Neither side started the match well. Roma were the more forward-thinking team, primarily looking to attack down the wings, but Gregoire Defrel and Diego Perotti, even with Aleksandar Kolarov overlapping, weren’t able to trouble the full backs, who were well-protected by Roberto Gagliardini and Mathias Vecino. They also tried to press high up the pitch, with Kevin Strootman often following the ball deep into Inter territory up alongside Edin Dzeko, however this left them stretched vertically and didn’t really phase Inter’s centre-backs, who could often just bounce the ball off the full-backs to reach the holding midfielders.

Inter’s attacking plan was mainly based around trying to play it wide quickly to attack the full-backs one against one as Roma’s stretched midfield gave them far less cover than Inter’s double pivot. They lacked a real link between defence and attack to get Antonio Candreva and Ivan Perisic moving though, as Valero was often dropping deeper to get touches on the ball rather than waiting for it between the lines.

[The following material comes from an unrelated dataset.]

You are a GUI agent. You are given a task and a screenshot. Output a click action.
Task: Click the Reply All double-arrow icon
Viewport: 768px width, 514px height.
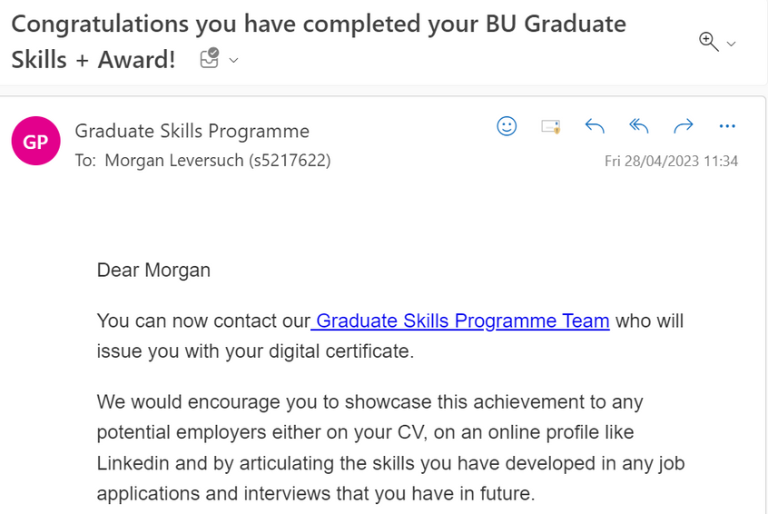click(639, 126)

Roma took the lead through Dzeko, not from any established pattern of play but a reward for their more attacking ambitions nonetheless. Inter had been competent yet hadn’t got close to threatening Roma, so Spalletti made a couple of changes, bringing on Joao Mario for Gagliardini at half-time, Valero moving back into the double pivot, and Yuto Nagatomo coming off shortly into the half for Dalbert Henrique. This initially gave Roma more control due to Inter opening themselves up a bit, however the nerazzurri soon gained the upper hand: Joao Mario stayed between the lines to provide that needed link to the forwards, Valero had a better passing range from the base of the midfield and Ivan Perisic drifting inside was more effective with Dalbert supporting.

They equalised with a goal that had more to do with Icardi’s superb finishing ability and the acres of space in Roma’s midfield than their changes but took the lead with another Icardi finish – Joao Mario picking up the ball between the lines before quickly turning and spraying the ball out to Perisic, who isolated Juan Jesus and crossed for the Argentinian.

Now needing another goal, Di Francesco swapped captain Daniele De Rossi for attacker Cengiz Under. This opened up the midfield further though and soon after Joao Mario muscled Radja Nainggolan off the ball, evaded Strootman’s challenge and played it out to Perisic. He made short work of Juan Jesus again to cross for Vecino’s tap-in, sealing the win for Inter.

Despite looking solid defensively Inter struggled to get the balance between defence and attack right in the first half, although a few simple changes appeared to correct this for the second, which is a good sign moving forward. Roma on the other hand attacked admirably however were nowhere near compact enough to continue in this manner – they may be able to overpower weaker teams but better teams will slice straight through them, especially in a league like Serie A.